_SHORT EXERCISE:_ Pull out every line of the records that contains the word "dimensions", matching case exactly.

--- begin THE DATA ---

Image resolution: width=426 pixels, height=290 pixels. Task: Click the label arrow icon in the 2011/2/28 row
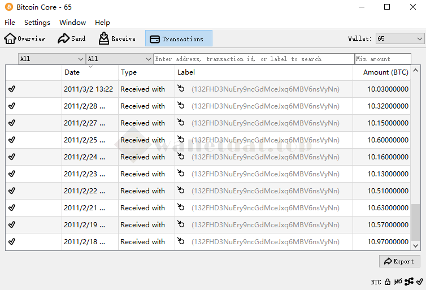181,106
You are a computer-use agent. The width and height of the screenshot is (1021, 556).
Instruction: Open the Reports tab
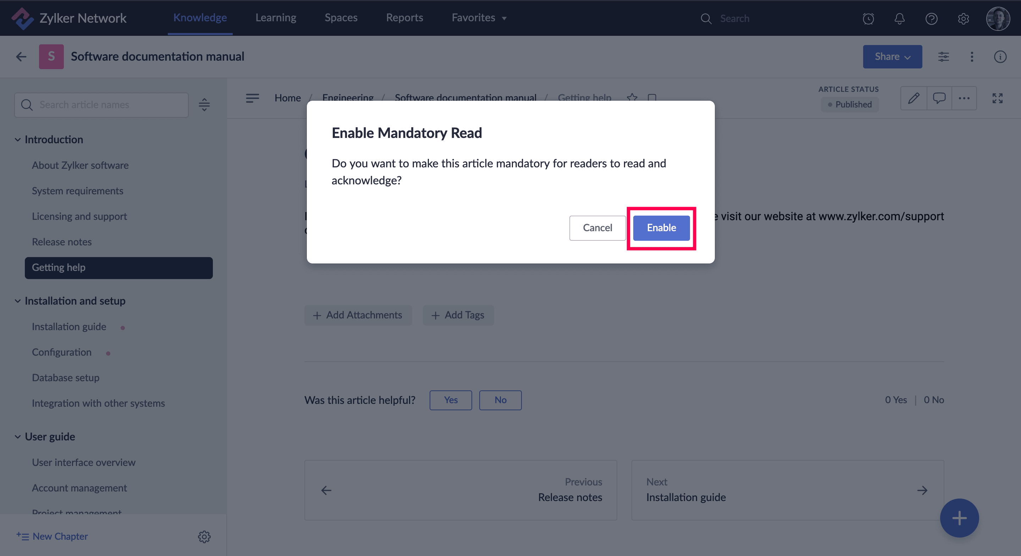(404, 18)
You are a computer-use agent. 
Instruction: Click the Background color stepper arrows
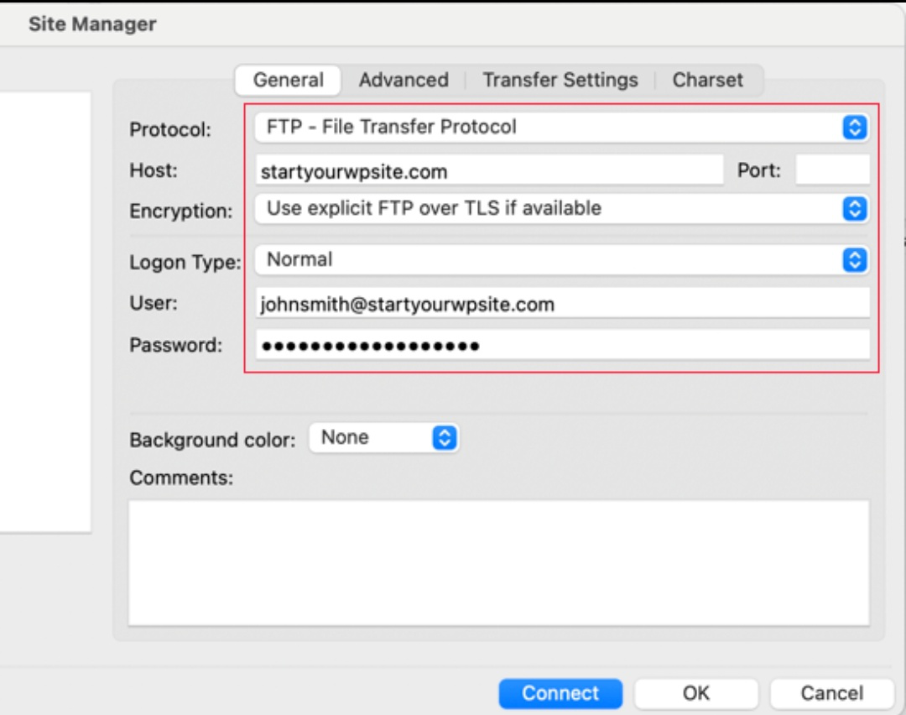(445, 438)
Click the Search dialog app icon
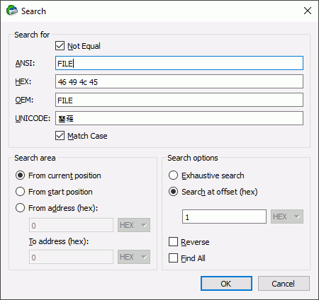This screenshot has width=319, height=300. pos(12,11)
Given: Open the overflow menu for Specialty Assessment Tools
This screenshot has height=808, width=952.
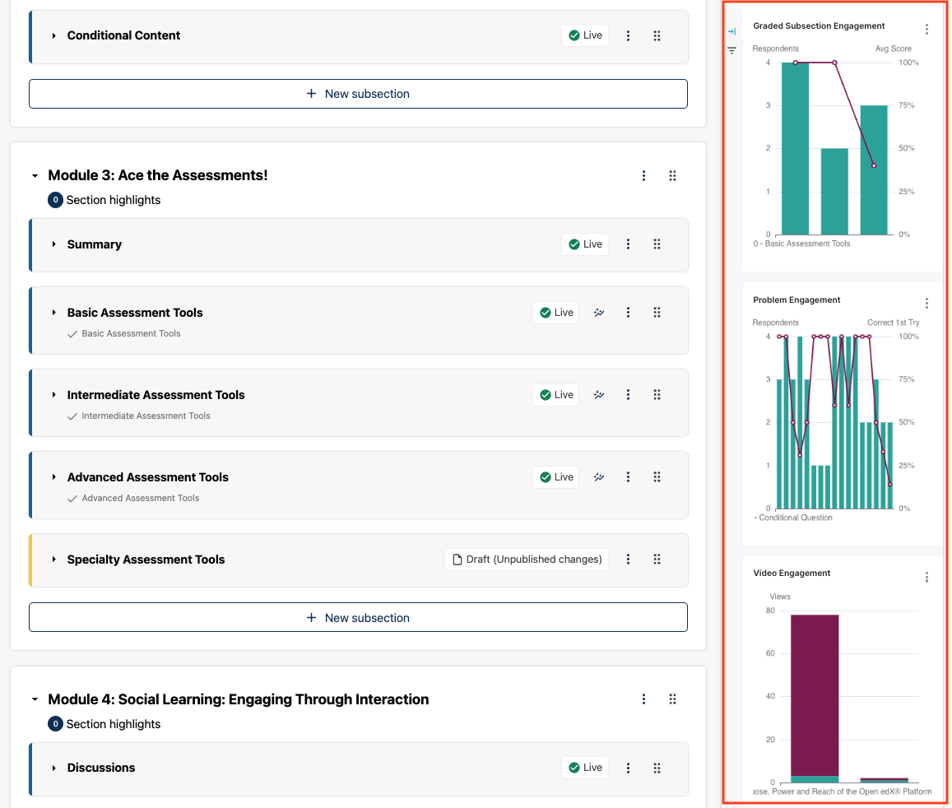Looking at the screenshot, I should (628, 560).
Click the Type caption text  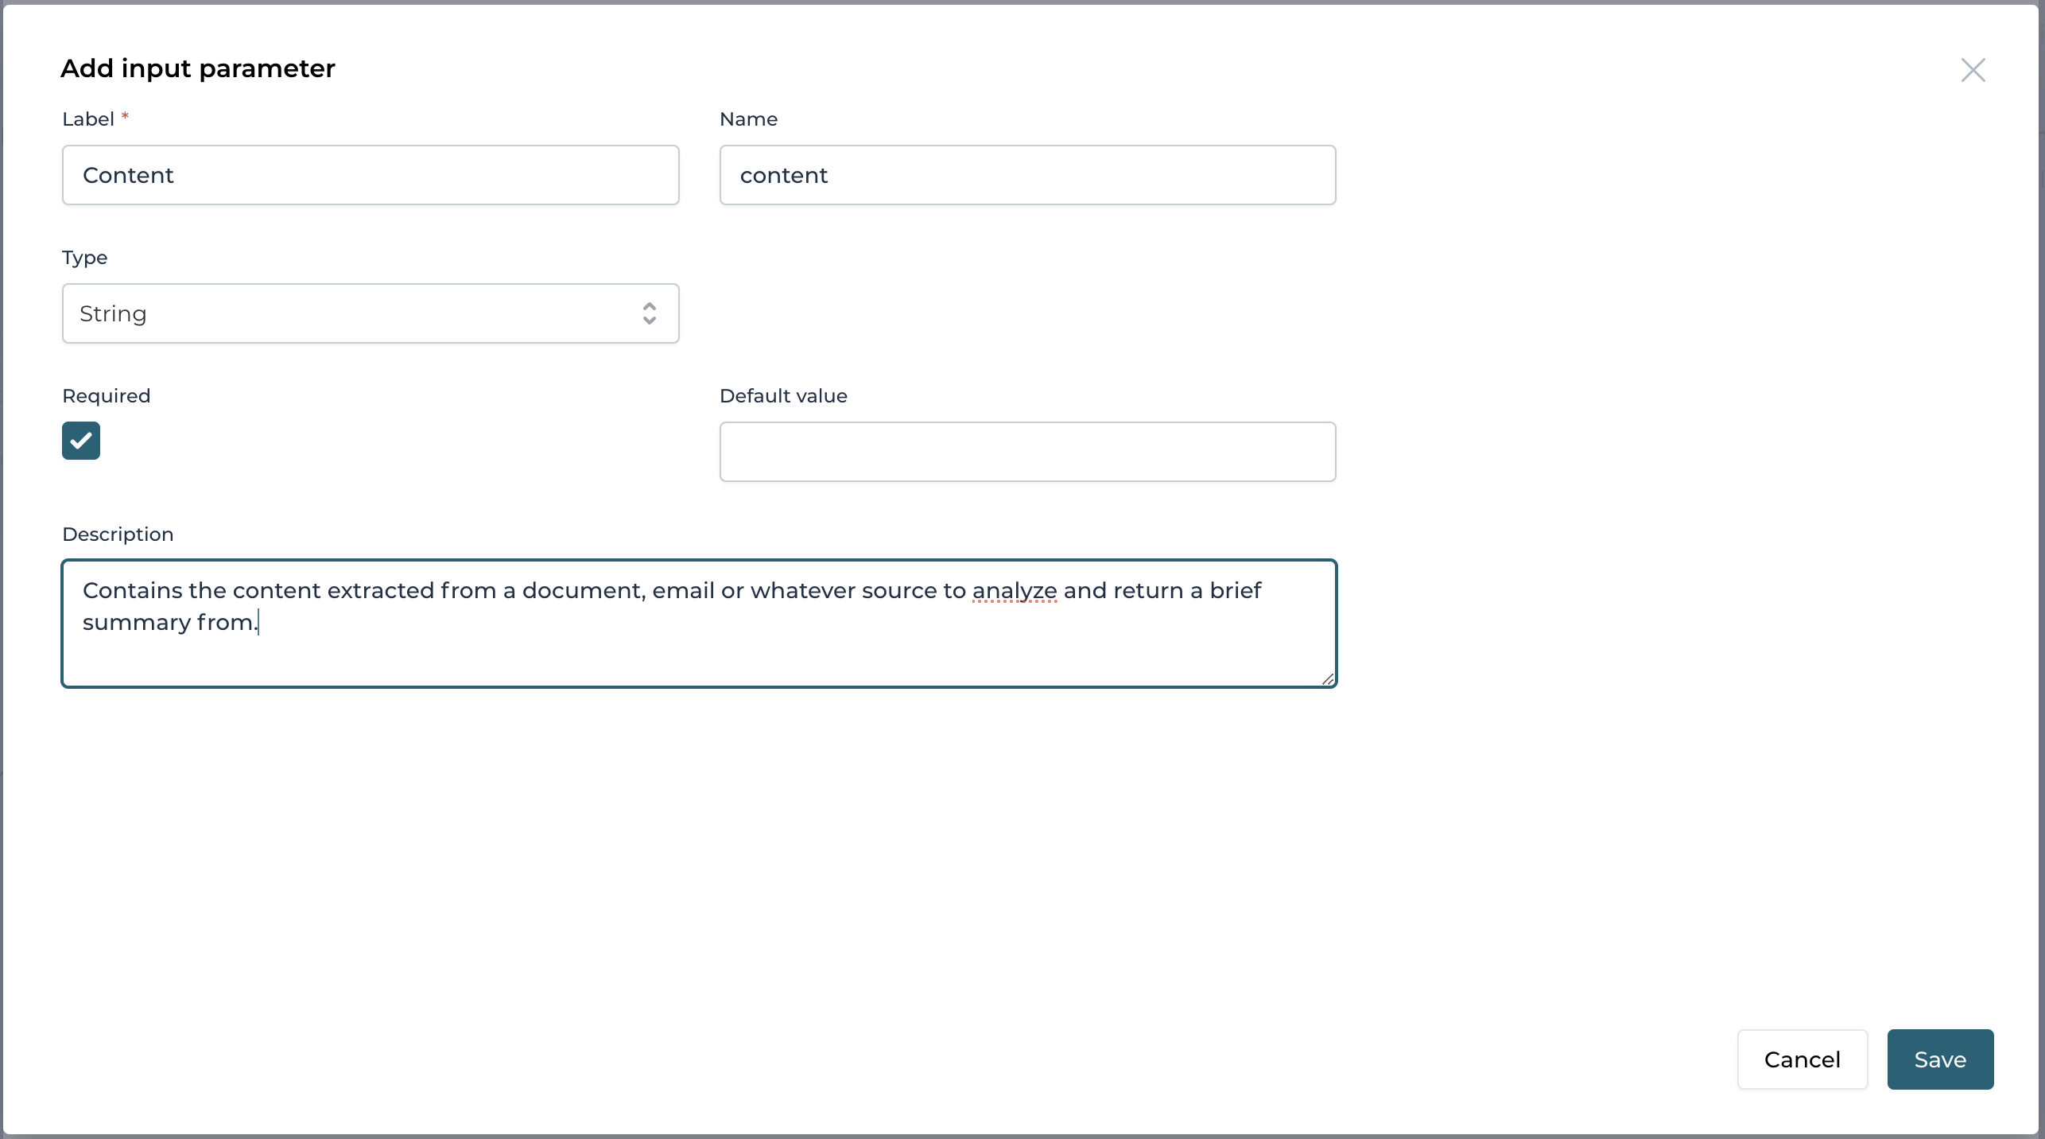(x=84, y=258)
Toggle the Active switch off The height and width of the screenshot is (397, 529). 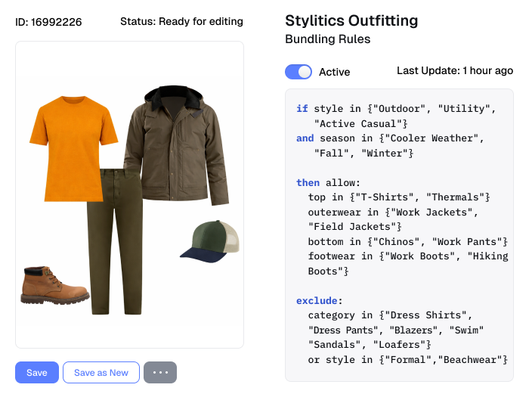298,72
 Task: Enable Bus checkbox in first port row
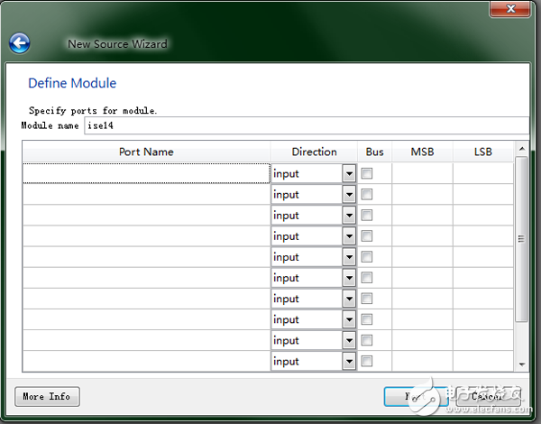point(368,173)
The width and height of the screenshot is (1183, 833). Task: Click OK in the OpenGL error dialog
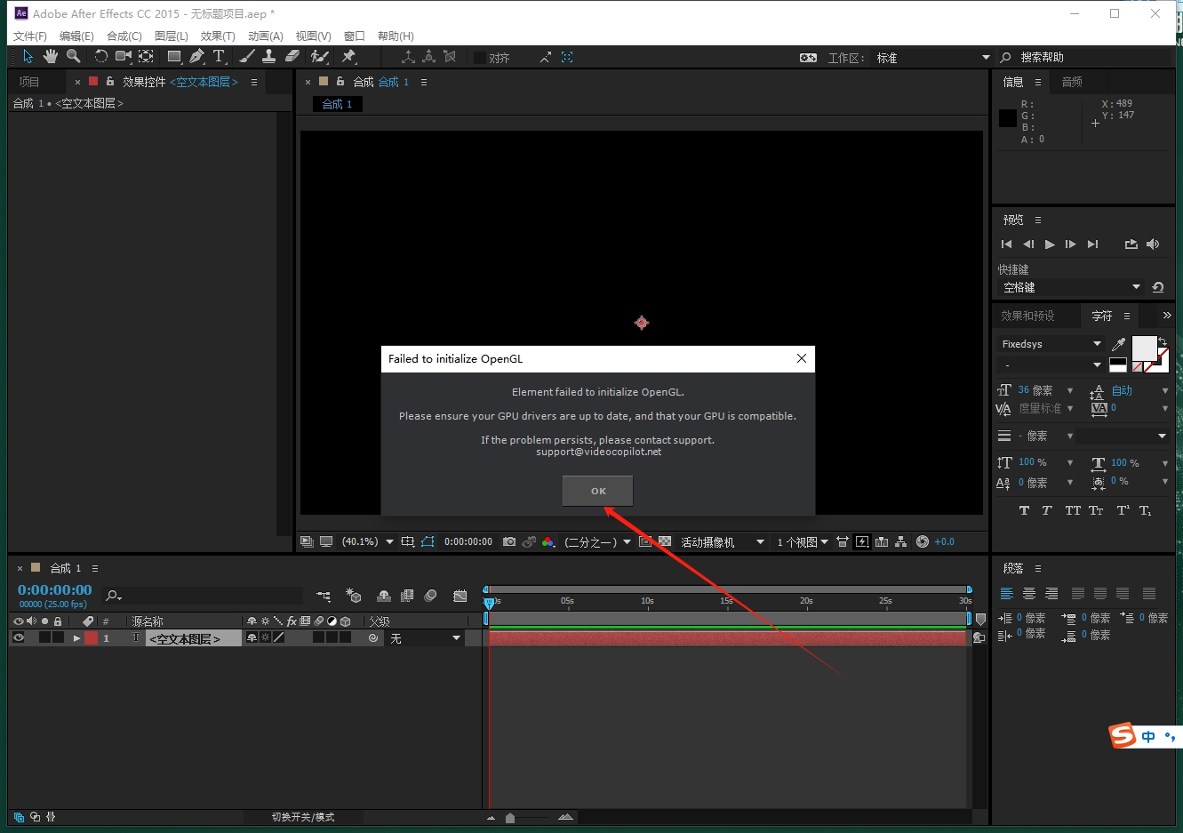(598, 491)
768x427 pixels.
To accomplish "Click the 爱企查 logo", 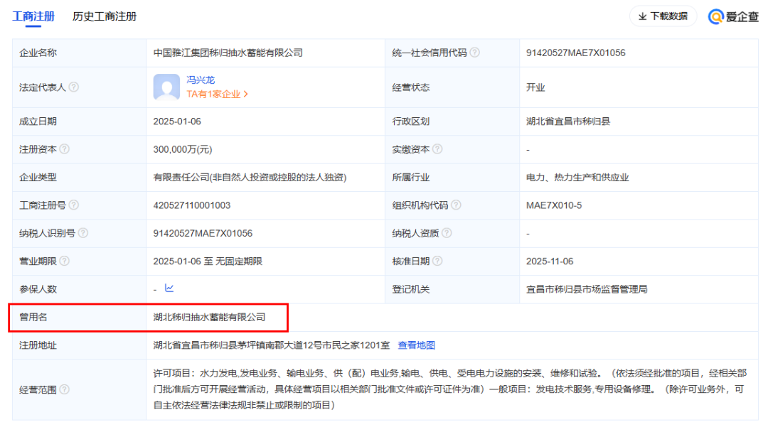I will click(x=734, y=16).
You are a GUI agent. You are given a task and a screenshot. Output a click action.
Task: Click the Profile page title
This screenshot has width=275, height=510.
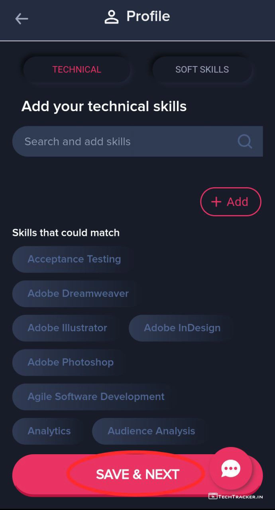tap(148, 16)
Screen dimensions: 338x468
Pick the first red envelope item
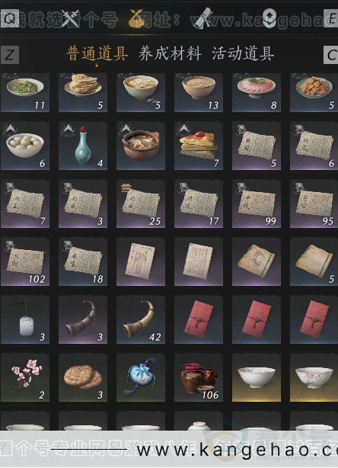click(x=199, y=319)
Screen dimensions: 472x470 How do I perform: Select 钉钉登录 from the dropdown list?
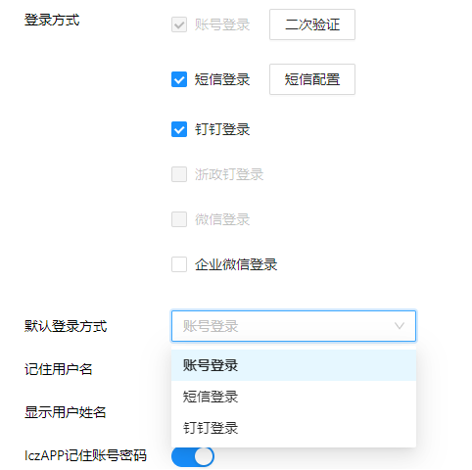pyautogui.click(x=294, y=428)
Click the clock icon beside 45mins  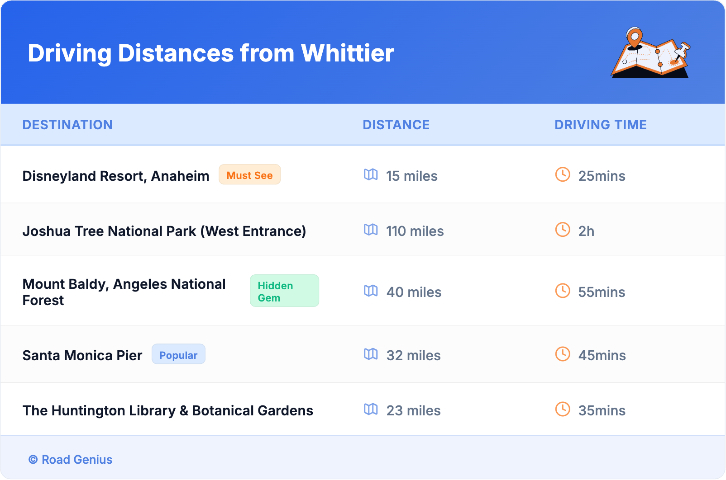[x=563, y=354]

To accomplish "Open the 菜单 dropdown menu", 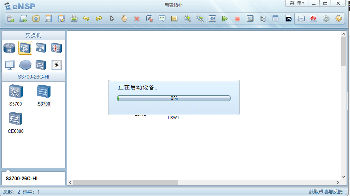I will 297,3.
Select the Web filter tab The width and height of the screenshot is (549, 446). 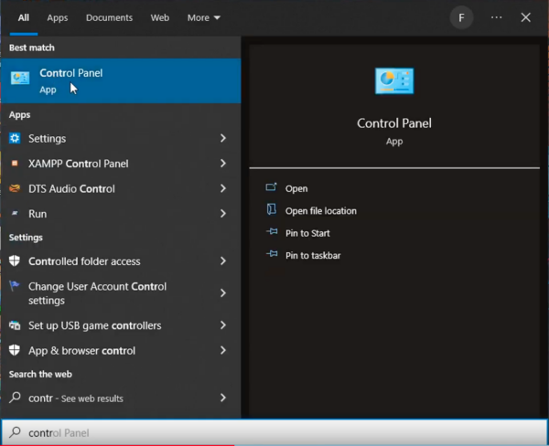(x=159, y=17)
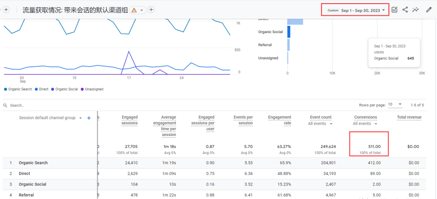Toggle Organic Search series in chart legend
437x199 pixels.
point(18,89)
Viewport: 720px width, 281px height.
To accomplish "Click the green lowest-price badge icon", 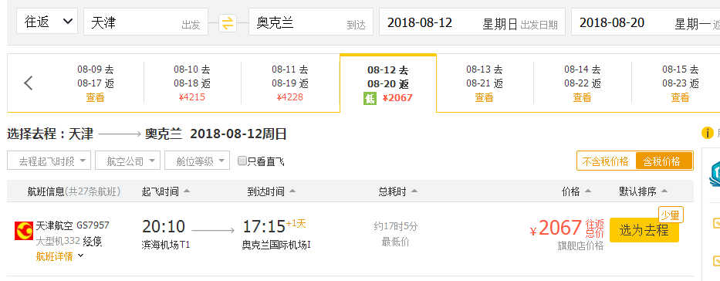I will [x=370, y=98].
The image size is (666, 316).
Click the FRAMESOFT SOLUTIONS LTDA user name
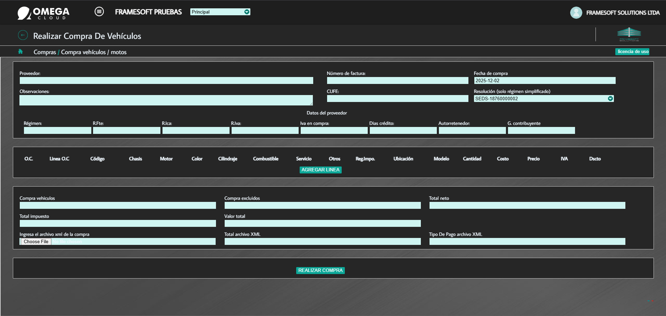[x=623, y=12]
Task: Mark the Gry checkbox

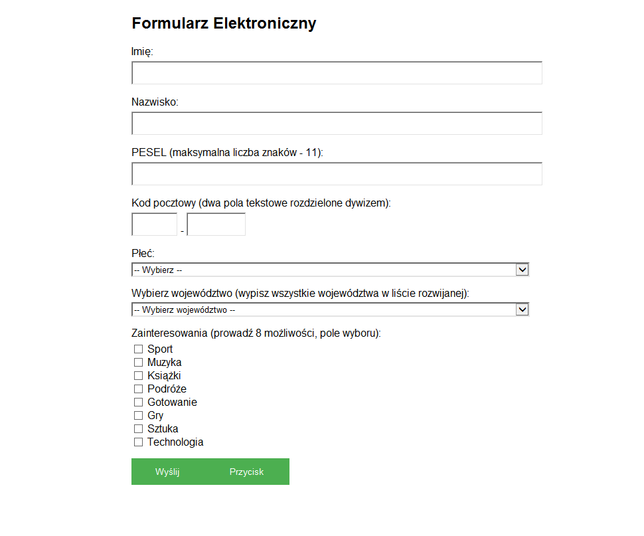Action: click(138, 416)
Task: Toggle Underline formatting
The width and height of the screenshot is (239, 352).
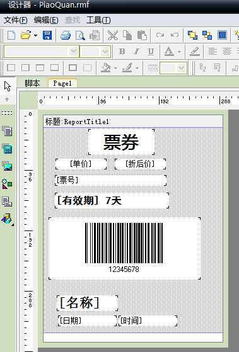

--- end THE DATA ---

_ANSWER IN FULL:_
Screen dimensions: 338x468
Screen dimensions: 472x470 How do I perform: Select 钉钉登录 from the dropdown list?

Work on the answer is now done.